In EO 72, foreigners on cruise ships are only allowed to stay in the country for a maximum of 14 days without a visa. Planned extensions would require them to present to the Bureau of Immigration their passports and certificates of travel documents valid for at least six months.
Moreover, foreigners are only allowed to leave the country through the Subic Bay International Airport or the Subic Bay Piers and Wharves.
In Boracay, the BFI said it is reviewing its earlier position on international cruise ships making a “beeline” to dock in the island resort.
Graf noted that cruise ships included Boracay as a stop after Aklan Gov.

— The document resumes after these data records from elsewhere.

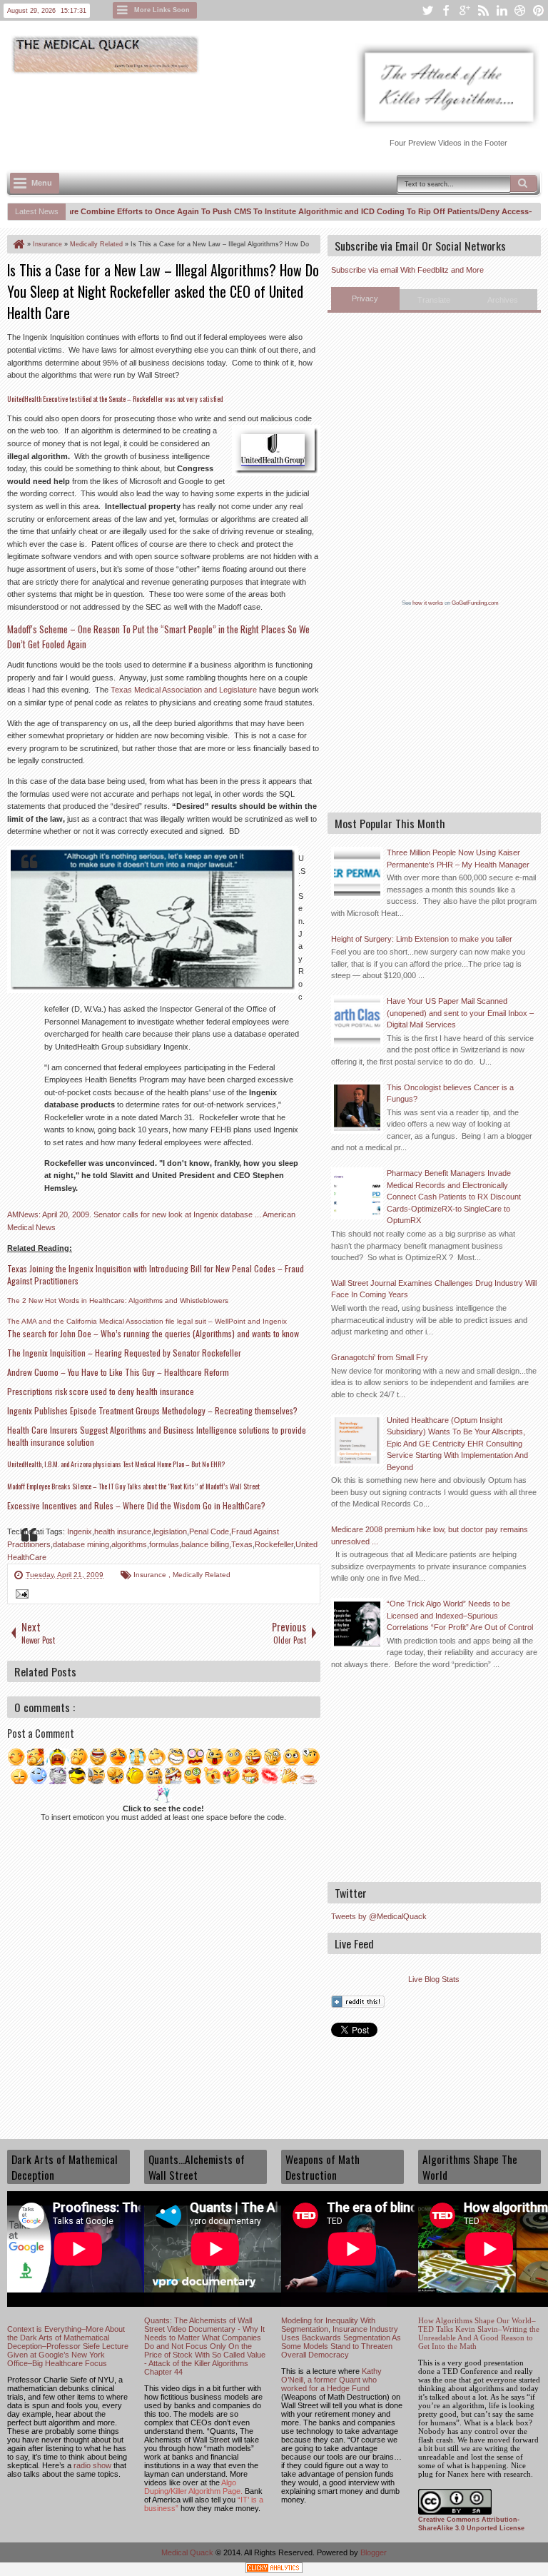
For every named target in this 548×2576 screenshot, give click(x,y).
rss (483, 10)
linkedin (501, 10)
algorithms (129, 1544)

Florencio Miraflores signed in 2015 a memorandum of understanding with the Miami, Florida-headquartered Royal Caribbean Cruises Ltd.
Graf said BFI’s review comes after Boracay was reopened to tourists on October 26, six months after it was closed for rehabilitation. She also noted that a cruise ship arrived in Boracay on December 18 bringing some 3,000 tourists.
Earlier, Caticlan and Cagbarn jetty port administrator Niven Maquirang said they are expecting some 28 cruise ship port calls at Boracay next year.
Duterte’s EO 72 amended EO 271 signed by former President Fidel Ramos in 1955 governing the admission and stay of foreign nationals in Subic as temporary visitors.
Based on Duterte’s EO, the amendment was done to prevent the arrival of foreigners being a “detriment to national security,” although it did not specify particular nationalities.
It also noted that each international cruise ship that arrived in the Philippines this year was estimated to have an average of 1,600 passengers and 1,000 crew members onboard.
“It is anticipated that there will be a continued increase in cruise ship arrivals in Subic Bay in 2019 onwards,” the EO stated. The news caused some social media users to express their concern on the said influx.
Under EO 72 visiting cruise passengers shall be asked to pre-book their activities, either as water sports or island tours and dining, a condition set forth by the government task force overseeing the popular tourist destinations.
Environment Undersecretary Sherwin Rigor said, “we’re still finalizing the guidelines for the arrival of cruise ships. We just need to put in place environmental guidelines and tourist distribution activities.”